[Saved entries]

-- Opening Marker --

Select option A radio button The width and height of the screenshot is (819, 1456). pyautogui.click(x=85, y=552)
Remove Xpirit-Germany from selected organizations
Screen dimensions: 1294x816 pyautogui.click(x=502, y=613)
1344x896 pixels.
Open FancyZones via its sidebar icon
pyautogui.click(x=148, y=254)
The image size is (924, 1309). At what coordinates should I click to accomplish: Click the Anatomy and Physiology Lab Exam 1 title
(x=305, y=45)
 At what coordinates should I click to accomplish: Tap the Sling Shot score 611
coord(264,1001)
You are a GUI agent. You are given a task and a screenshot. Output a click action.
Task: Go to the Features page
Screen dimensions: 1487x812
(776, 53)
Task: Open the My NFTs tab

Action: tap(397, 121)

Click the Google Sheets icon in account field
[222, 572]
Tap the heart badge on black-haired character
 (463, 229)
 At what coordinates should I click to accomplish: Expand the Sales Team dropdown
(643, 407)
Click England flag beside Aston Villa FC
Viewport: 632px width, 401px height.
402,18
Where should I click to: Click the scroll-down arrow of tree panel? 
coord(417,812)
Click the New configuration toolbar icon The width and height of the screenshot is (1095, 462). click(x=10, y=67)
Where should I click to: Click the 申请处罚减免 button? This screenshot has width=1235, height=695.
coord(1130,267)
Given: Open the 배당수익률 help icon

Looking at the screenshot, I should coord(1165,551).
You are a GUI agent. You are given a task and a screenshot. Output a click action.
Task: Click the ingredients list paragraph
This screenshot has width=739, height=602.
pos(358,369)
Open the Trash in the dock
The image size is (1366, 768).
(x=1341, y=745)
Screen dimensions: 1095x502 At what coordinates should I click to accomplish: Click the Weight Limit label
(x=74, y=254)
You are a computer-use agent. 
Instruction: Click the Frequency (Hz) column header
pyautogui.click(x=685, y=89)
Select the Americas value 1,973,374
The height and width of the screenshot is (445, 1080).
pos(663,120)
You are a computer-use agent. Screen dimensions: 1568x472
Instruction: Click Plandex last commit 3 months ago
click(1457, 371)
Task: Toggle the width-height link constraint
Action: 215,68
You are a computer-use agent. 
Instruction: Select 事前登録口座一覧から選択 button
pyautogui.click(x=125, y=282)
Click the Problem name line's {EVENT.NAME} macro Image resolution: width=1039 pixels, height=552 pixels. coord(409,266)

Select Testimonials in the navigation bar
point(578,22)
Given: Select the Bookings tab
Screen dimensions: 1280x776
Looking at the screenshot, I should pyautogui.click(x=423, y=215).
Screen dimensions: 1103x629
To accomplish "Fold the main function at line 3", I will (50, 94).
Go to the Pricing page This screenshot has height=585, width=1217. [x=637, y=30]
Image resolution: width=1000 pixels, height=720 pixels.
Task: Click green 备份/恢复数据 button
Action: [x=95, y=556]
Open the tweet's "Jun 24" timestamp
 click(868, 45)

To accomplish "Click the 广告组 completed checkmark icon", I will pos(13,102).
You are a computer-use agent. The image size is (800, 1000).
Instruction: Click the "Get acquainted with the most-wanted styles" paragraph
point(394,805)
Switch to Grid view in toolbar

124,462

-- Closing Marker --

**About this task:** From the first line down to the last, give the records again exactly.

**Written response:**
Select option A radio button The width and height of the screenshot is (819, 1456). pyautogui.click(x=85, y=552)
Remove Xpirit-Germany from selected organizations
Screen dimensions: 1294x816 pyautogui.click(x=502, y=613)
1344x896 pixels.
Open FancyZones via its sidebar icon
pyautogui.click(x=148, y=254)
The image size is (924, 1309). At what coordinates should I click to accomplish: Click the Anatomy and Physiology Lab Exam 1 title
(x=305, y=45)
 At what coordinates should I click to accomplish: Tap the Sling Shot score 611
coord(264,1001)
You are a GUI agent. You are given a task and a screenshot. Output a click action.
Task: Go to the Features page
Screen dimensions: 1487x812
(776, 53)
Task: Open the My NFTs tab

Action: tap(397, 121)

Click the Google Sheets icon in account field
[222, 572]
Tap the heart badge on black-haired character
 (463, 229)
 At what coordinates should I click to accomplish: Expand the Sales Team dropdown
(643, 407)
Click England flag beside Aston Villa FC
Viewport: 632px width, 401px height.
402,18
Where should I click to: Click the scroll-down arrow of tree panel? 
coord(417,812)
Click the New configuration toolbar icon The width and height of the screenshot is (1095, 462). click(x=10, y=67)
Where should I click to: Click the 申请处罚减免 button? This screenshot has width=1235, height=695.
coord(1130,267)
Given: Open the 배당수익률 help icon

Looking at the screenshot, I should coord(1165,551).
You are a GUI agent. You are given a task and a screenshot. Output a click action.
Task: Click the ingredients list paragraph
This screenshot has width=739, height=602.
pos(358,369)
Open the Trash in the dock
The image size is (1366, 768).
(x=1341, y=745)
Screen dimensions: 1095x502 At what coordinates should I click to accomplish: Click the Weight Limit label
(x=74, y=254)
You are a computer-use agent. 
Instruction: Click the Frequency (Hz) column header
pyautogui.click(x=685, y=89)
Select the Americas value 1,973,374
The height and width of the screenshot is (445, 1080).
pos(663,120)
You are a computer-use agent. Screen dimensions: 1568x472
Instruction: Click Plandex last commit 3 months ago
click(1457, 371)
Task: Toggle the width-height link constraint
Action: 215,68
You are a computer-use agent. 
Instruction: Select 事前登録口座一覧から選択 button
pyautogui.click(x=125, y=282)
Click the Problem name line's {EVENT.NAME} macro Image resolution: width=1039 pixels, height=552 pixels. coord(409,266)

Select Testimonials in the navigation bar
point(578,22)
Given: Select the Bookings tab
Screen dimensions: 1280x776
Looking at the screenshot, I should pyautogui.click(x=423, y=215).
Screen dimensions: 1103x629
To accomplish "Fold the main function at line 3", I will (50, 94).
Go to the Pricing page This screenshot has height=585, width=1217. [x=637, y=30]
Image resolution: width=1000 pixels, height=720 pixels.
Task: Click green 备份/恢复数据 button
Action: [x=95, y=556]
Open the tweet's "Jun 24" timestamp
 click(868, 45)

To accomplish "Click the 广告组 completed checkmark icon", I will pos(13,102).
You are a computer-use agent. The image size is (800, 1000).
Instruction: Click the "Get acquainted with the most-wanted styles" paragraph
point(394,805)
Switch to Grid view in toolbar

124,462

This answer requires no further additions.